ECLI:NL:RBMNE:2018:2360
Rechtbank Midden-Nederland
- Beschikking
- Rechtspraak.nl
Beoordeling van de vraag of sprake is van een arbeidsovereenkomst tussen een freelance werkneemster en een B.V.
In deze zaak heeft de kantonrechter van de Rechtbank Midden-Nederland op 30 mei 2018 uitspraak gedaan in een geschil tussen een freelance werkneemster, aangeduid als verzoekster, en een besloten vennootschap, aangeduid als verweerster. Verzoekster had een verzoek ingediend met de stelling dat er tussen haar en verweerster een arbeidsovereenkomst tot stand was gekomen, waardoor zij aanspraak maakte op loondoorbetaling bij ziekte en andere vergoedingen. De procedure begon met een verzoekschrift van verzoekster op 3 april 2018, gevolgd door een mondelinge behandeling op 2 mei 2018. Tijdens deze behandeling heeft de vertegenwoordiger van verweerster verweer gevoerd en bewijsstukken overgelegd.

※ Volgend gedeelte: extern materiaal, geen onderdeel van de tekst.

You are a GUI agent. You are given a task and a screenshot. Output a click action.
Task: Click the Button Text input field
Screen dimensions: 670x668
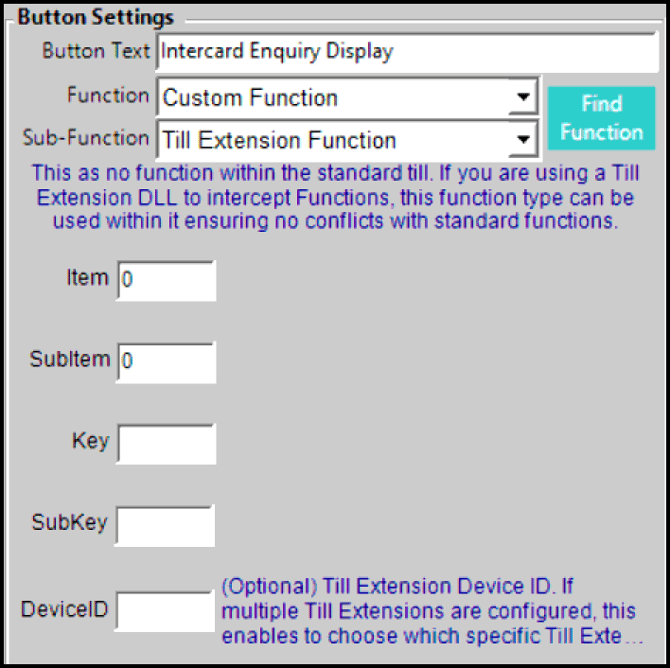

De feiten van de zaak tonen aan dat verzoekster in september 2017 op een advertentie van verweerster heeft gereageerd en vervolgens enkele dagen per week werkzaamheden heeft verricht zonder dat er een schriftelijke overeenkomst is opgesteld. Na een periode van werkzaamheden ontstond er een geschil over de vraag of er sprake was van een arbeidsovereenkomst. De kantonrechter heeft in zijn beoordeling gekeken naar de criteria voor het bestaan van een arbeidsovereenkomst, zoals arbeid, loon, gezagsverhouding en de intenties van partijen bij het aangaan van de rechtsverhouding.
De kantonrechter concludeerde dat er geen arbeidsovereenkomst tot stand was gekomen, omdat niet was komen vast te staan dat er sprake was van een gezagsverhouding. De werkzaamheden die verzoekster verrichtte, leken meer op een overeenkomst van opdracht, waarbij de vrijheid van verzoekster om haar werktijden te bepalen een belangrijke rol speelde. Aangezien de kantonrechter oordeelde dat er geen arbeidsovereenkomst bestond, werden de overige vorderingen van verzoekster afgewezen. Verzoekster werd als de in het ongelijk gestelde partij veroordeeld in de proceskosten, die aan de zijde van verweerster op nihil werden begroot.